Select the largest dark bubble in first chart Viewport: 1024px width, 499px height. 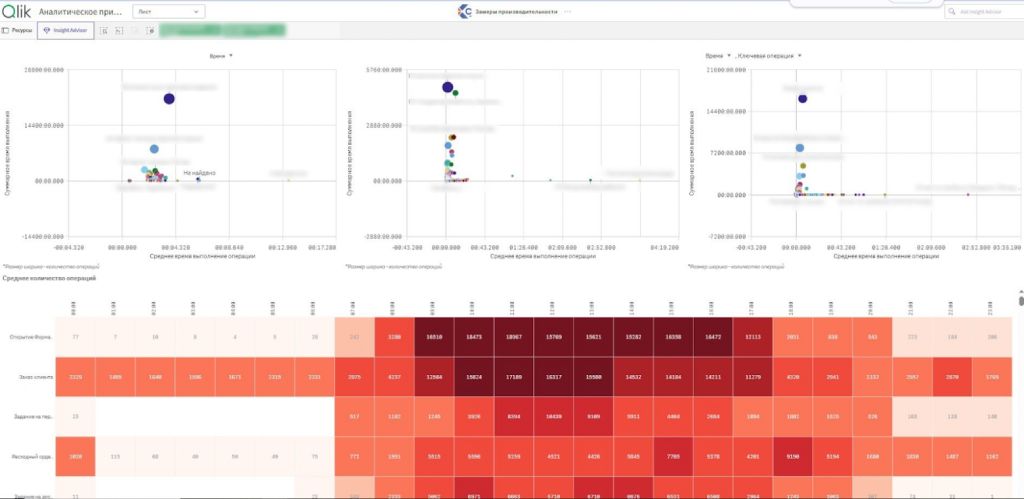pyautogui.click(x=170, y=98)
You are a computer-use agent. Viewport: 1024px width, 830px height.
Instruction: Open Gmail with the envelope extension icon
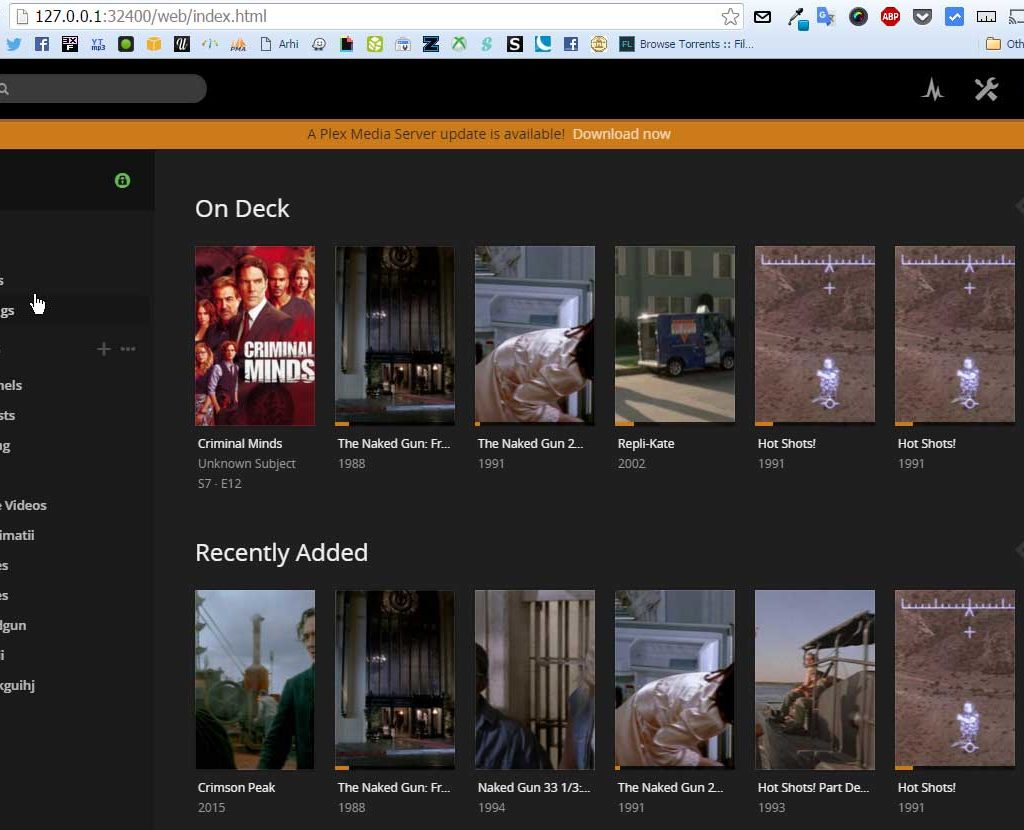(761, 16)
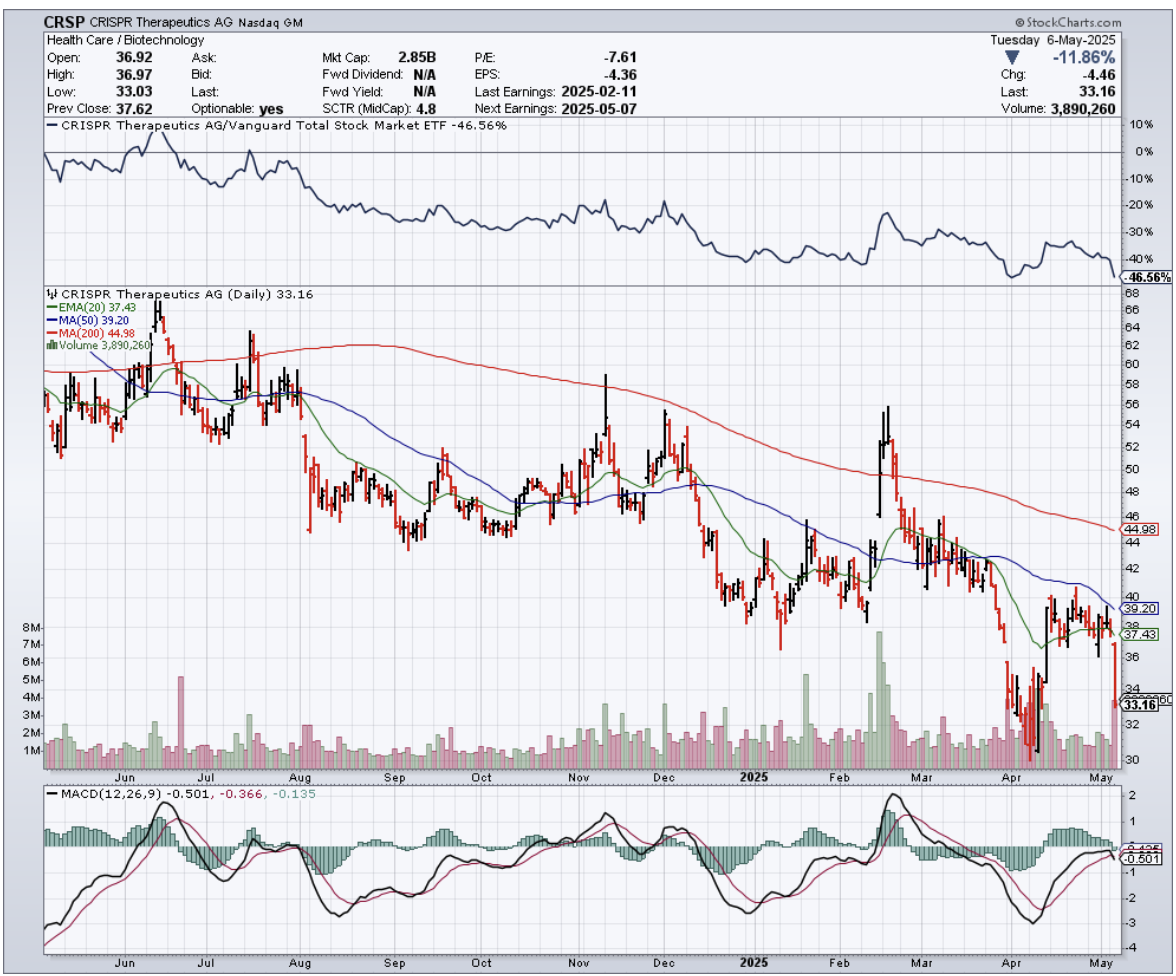The image size is (1176, 976).
Task: Click the copyright symbol before StockCharts.com
Action: 1019,21
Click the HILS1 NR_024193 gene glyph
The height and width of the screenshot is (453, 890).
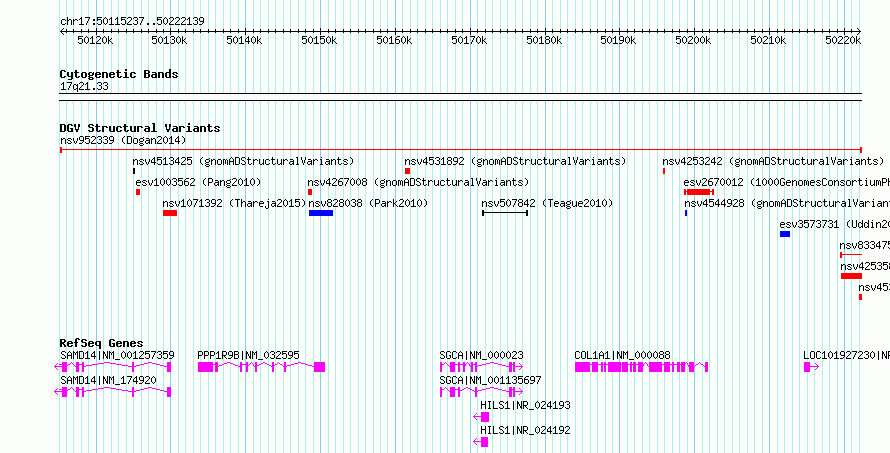tap(481, 417)
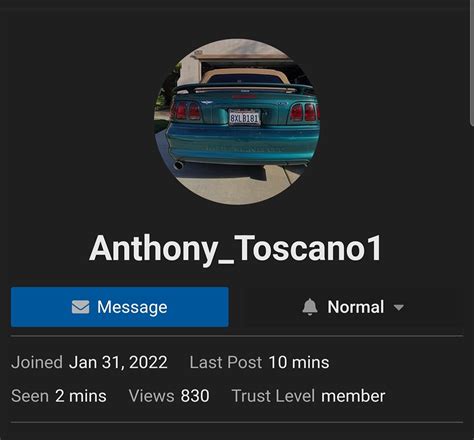Send a Message to Anthony_Toscano1
This screenshot has height=440, width=474.
(120, 307)
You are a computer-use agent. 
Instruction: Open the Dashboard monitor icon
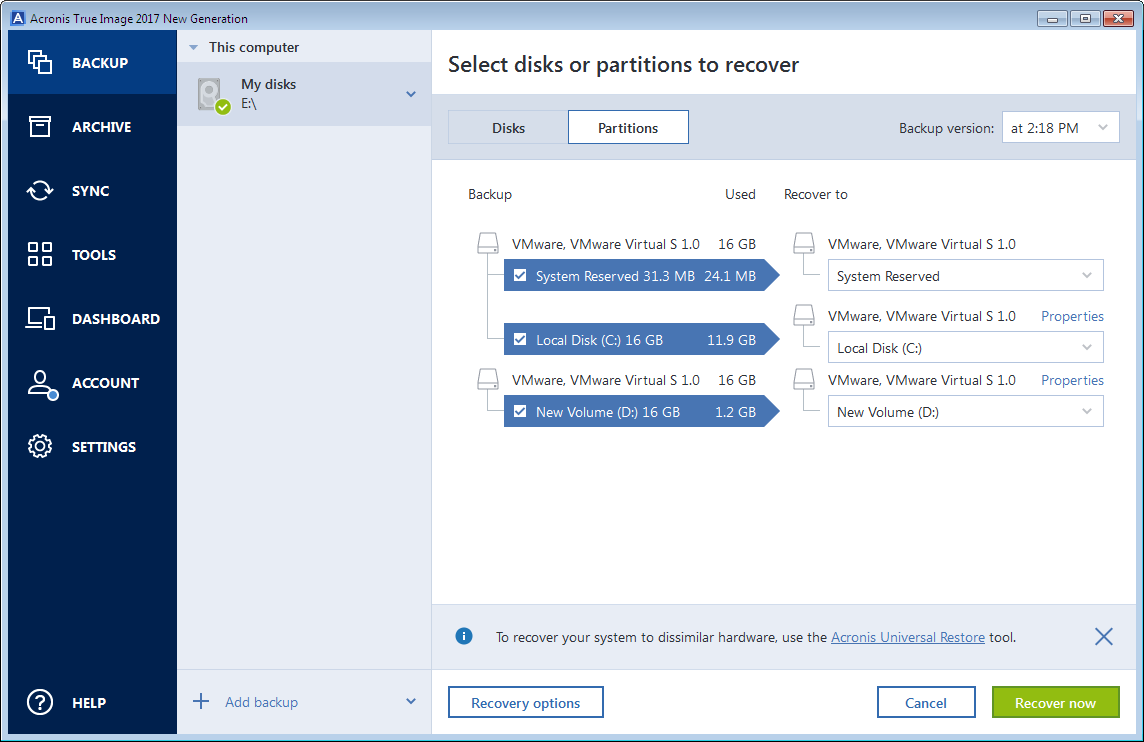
-------------------------
Task objective:
Find the word "agent" in the entries, and copy every line it shows up in.

Completed exercise:
You are a computer-use agent. Viewport: 1024px width, 830px height.
You are a computer-use agent. 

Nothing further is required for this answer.